# TASK DIRECTIONS
For each line below that contains the word "title", return that line.

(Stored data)
==========

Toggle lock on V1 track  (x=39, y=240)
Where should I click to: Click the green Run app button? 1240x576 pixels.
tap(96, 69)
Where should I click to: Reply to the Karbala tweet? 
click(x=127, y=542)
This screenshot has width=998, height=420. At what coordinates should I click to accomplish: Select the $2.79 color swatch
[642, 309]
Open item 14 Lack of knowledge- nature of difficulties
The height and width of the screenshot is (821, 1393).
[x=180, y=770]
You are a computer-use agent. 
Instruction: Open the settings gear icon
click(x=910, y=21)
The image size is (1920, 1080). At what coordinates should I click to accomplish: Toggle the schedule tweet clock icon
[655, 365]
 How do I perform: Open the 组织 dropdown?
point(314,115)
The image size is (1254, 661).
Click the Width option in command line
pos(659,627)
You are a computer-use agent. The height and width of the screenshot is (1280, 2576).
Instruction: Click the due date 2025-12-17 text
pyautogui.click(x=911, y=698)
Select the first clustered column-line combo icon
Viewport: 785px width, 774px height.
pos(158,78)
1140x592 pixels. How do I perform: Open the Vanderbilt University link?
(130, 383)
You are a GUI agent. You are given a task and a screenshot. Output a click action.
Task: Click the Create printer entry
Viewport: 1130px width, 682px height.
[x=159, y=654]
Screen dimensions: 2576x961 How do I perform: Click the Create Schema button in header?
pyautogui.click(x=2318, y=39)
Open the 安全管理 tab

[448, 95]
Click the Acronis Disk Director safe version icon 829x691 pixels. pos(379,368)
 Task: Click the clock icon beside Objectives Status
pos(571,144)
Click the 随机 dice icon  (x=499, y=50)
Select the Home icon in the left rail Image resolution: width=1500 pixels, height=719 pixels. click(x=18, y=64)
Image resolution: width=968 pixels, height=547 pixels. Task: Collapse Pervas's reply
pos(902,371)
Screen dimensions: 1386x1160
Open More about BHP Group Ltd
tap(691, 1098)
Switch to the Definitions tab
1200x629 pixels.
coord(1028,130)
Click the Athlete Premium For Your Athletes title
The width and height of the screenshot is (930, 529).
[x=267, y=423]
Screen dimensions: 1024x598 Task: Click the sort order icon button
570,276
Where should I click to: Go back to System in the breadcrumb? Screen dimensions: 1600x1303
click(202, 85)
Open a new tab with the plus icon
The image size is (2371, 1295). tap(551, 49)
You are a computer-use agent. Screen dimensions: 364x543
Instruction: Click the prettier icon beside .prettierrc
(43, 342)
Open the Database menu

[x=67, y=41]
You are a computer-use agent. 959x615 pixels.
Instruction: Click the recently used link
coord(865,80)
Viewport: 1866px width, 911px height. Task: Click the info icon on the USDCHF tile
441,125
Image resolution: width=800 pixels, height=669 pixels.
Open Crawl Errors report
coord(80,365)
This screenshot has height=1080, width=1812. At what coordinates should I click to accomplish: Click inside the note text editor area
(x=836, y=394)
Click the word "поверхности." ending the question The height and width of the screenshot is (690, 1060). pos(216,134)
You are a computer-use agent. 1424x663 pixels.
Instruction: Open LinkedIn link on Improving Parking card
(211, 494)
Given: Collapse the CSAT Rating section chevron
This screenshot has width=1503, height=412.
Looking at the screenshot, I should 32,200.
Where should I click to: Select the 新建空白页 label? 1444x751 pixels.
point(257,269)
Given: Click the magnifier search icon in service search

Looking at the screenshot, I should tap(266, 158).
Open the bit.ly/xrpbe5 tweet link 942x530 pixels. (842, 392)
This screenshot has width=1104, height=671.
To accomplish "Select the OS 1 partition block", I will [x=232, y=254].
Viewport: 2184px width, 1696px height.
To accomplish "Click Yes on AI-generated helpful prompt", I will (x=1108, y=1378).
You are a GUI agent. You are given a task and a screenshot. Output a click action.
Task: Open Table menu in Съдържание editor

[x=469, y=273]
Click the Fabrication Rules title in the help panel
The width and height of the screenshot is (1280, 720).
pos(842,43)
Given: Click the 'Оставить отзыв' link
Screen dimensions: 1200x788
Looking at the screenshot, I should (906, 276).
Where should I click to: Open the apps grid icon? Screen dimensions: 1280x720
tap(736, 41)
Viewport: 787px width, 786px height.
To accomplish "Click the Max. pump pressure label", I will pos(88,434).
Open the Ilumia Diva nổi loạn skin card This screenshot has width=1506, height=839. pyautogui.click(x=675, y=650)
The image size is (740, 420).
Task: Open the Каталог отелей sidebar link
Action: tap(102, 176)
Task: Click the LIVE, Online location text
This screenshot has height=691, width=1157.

==========

# SOLVED EXERCISE
Click the Athlete Premium For Your Athletes title
Click the Fabrication Rules title in the help panel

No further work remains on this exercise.